## Task brief
Transcribe the entries, keeping every character the same.

───

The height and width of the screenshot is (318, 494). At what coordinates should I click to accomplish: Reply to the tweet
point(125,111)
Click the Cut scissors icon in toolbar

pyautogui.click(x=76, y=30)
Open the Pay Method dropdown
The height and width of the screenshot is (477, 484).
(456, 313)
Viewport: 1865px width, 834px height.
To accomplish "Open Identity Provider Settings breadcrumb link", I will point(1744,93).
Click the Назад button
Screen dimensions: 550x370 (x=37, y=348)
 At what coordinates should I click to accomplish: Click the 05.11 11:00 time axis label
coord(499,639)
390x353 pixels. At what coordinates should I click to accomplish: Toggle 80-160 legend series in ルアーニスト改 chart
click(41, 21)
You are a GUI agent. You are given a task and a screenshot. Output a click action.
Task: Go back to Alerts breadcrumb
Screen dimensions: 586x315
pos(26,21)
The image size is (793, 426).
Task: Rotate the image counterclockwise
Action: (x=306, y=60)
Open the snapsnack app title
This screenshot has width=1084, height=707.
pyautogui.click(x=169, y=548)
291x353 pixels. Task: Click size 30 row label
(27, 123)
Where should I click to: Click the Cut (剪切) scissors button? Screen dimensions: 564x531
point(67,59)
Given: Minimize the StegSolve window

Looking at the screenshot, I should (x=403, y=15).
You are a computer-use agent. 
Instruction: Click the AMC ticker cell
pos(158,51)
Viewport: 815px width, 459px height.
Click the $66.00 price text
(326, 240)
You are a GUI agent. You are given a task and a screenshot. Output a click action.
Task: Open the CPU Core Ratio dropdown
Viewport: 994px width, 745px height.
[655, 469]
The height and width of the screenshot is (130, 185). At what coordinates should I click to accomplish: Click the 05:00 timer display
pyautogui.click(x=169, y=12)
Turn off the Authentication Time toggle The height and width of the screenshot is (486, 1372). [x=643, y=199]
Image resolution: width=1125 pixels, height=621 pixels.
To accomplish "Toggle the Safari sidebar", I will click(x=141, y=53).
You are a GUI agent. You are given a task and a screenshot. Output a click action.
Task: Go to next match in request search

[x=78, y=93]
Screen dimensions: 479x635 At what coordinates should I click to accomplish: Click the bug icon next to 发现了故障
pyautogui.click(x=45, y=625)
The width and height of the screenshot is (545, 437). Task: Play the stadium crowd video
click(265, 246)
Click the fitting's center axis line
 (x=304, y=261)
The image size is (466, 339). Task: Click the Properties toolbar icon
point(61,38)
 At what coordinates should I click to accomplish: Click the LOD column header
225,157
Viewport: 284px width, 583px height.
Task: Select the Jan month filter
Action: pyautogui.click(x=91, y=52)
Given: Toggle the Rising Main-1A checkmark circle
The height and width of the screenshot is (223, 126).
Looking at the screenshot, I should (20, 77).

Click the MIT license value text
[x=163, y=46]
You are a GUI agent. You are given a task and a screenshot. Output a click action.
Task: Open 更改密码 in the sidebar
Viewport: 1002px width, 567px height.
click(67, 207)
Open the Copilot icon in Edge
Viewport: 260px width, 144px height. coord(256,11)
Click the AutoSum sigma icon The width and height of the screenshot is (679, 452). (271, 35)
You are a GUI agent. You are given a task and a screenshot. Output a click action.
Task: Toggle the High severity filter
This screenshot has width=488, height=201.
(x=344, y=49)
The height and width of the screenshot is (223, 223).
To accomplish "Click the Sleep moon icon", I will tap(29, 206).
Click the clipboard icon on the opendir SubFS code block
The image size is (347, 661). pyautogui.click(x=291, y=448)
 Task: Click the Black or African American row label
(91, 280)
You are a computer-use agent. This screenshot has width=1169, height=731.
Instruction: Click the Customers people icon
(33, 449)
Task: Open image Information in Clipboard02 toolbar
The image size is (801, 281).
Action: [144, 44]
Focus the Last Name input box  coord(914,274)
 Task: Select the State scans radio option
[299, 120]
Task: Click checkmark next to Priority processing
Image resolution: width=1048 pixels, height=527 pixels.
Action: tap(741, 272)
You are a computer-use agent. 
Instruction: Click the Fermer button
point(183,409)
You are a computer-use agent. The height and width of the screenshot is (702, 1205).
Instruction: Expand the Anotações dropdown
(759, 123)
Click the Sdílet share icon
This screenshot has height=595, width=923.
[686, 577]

───

## Written solution
The height and width of the screenshot is (318, 494). At what coordinates should I click to accomplish: Reply to the tweet
point(125,111)
Click the Cut scissors icon in toolbar

pyautogui.click(x=76, y=30)
Open the Pay Method dropdown
The height and width of the screenshot is (477, 484).
(456, 313)
Viewport: 1865px width, 834px height.
To accomplish "Open Identity Provider Settings breadcrumb link", I will point(1744,93).
Click the Назад button
Screen dimensions: 550x370 (x=37, y=348)
 At what coordinates should I click to accomplish: Click the 05.11 11:00 time axis label
coord(499,639)
390x353 pixels. At what coordinates should I click to accomplish: Toggle 80-160 legend series in ルアーニスト改 chart
click(41, 21)
You are a GUI agent. You are given a task and a screenshot. Output a click action.
Task: Go back to Alerts breadcrumb
Screen dimensions: 586x315
pos(26,21)
The image size is (793, 426).
Task: Rotate the image counterclockwise
Action: (x=306, y=60)
Open the snapsnack app title
This screenshot has width=1084, height=707.
pyautogui.click(x=169, y=548)
291x353 pixels. Task: Click size 30 row label
(27, 123)
Where should I click to: Click the Cut (剪切) scissors button? Screen dimensions: 564x531
point(67,59)
Given: Minimize the StegSolve window

Looking at the screenshot, I should (x=403, y=15).
You are a computer-use agent. 
Instruction: Click the AMC ticker cell
pos(158,51)
Viewport: 815px width, 459px height.
Click the $66.00 price text
(326, 240)
You are a GUI agent. You are given a task and a screenshot. Output a click action.
Task: Open the CPU Core Ratio dropdown
Viewport: 994px width, 745px height.
[655, 469]
The height and width of the screenshot is (130, 185). At what coordinates should I click to accomplish: Click the 05:00 timer display
pyautogui.click(x=169, y=12)
Turn off the Authentication Time toggle The height and width of the screenshot is (486, 1372). [x=643, y=199]
Image resolution: width=1125 pixels, height=621 pixels.
To accomplish "Toggle the Safari sidebar", I will click(x=141, y=53).
You are a GUI agent. You are given a task and a screenshot. Output a click action.
Task: Go to next match in request search

[x=78, y=93]
Screen dimensions: 479x635 At what coordinates should I click to accomplish: Click the bug icon next to 发现了故障
pyautogui.click(x=45, y=625)
The width and height of the screenshot is (545, 437). Task: Play the stadium crowd video
click(265, 246)
Click the fitting's center axis line
 (x=304, y=261)
The image size is (466, 339). Task: Click the Properties toolbar icon
point(61,38)
 At what coordinates should I click to accomplish: Click the LOD column header
225,157
Viewport: 284px width, 583px height.
Task: Select the Jan month filter
Action: pyautogui.click(x=91, y=52)
Given: Toggle the Rising Main-1A checkmark circle
The height and width of the screenshot is (223, 126).
Looking at the screenshot, I should (20, 77).

Click the MIT license value text
[x=163, y=46]
You are a GUI agent. You are given a task and a screenshot. Output a click action.
Task: Open 更改密码 in the sidebar
Viewport: 1002px width, 567px height.
click(67, 207)
Open the Copilot icon in Edge
Viewport: 260px width, 144px height. coord(256,11)
Click the AutoSum sigma icon The width and height of the screenshot is (679, 452). (271, 35)
You are a GUI agent. You are given a task and a screenshot. Output a click action.
Task: Toggle the High severity filter
This screenshot has width=488, height=201.
(x=344, y=49)
The height and width of the screenshot is (223, 223).
To accomplish "Click the Sleep moon icon", I will tap(29, 206).
Click the clipboard icon on the opendir SubFS code block
The image size is (347, 661). pyautogui.click(x=291, y=448)
 Task: Click the Black or African American row label
(91, 280)
You are a computer-use agent. This screenshot has width=1169, height=731.
Instruction: Click the Customers people icon
(33, 449)
Task: Open image Information in Clipboard02 toolbar
The image size is (801, 281).
Action: [144, 44]
Focus the Last Name input box  coord(914,274)
 Task: Select the State scans radio option
[299, 120]
Task: Click checkmark next to Priority processing
Image resolution: width=1048 pixels, height=527 pixels.
Action: tap(741, 272)
You are a computer-use agent. 
Instruction: Click the Fermer button
point(183,409)
You are a computer-use agent. The height and width of the screenshot is (702, 1205).
Instruction: Expand the Anotações dropdown
(759, 123)
Click the Sdílet share icon
This screenshot has height=595, width=923.
[686, 577]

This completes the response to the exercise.